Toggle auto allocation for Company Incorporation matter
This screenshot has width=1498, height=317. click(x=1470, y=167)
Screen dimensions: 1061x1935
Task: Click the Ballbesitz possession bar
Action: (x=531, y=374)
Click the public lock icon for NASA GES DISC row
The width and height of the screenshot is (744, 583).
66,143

****

**Requirements**
Reproduce the entries above, substituting "automatic assignment" for "auto allocation" and leaving all else unchanged.

**Solution to this problem**
Toggle automatic assignment for Company Incorporation matter
This screenshot has width=1498, height=317. click(x=1470, y=167)
Screen dimensions: 1061x1935
Task: Click the Ballbesitz possession bar
Action: (x=531, y=374)
Click the public lock icon for NASA GES DISC row
The width and height of the screenshot is (744, 583).
66,143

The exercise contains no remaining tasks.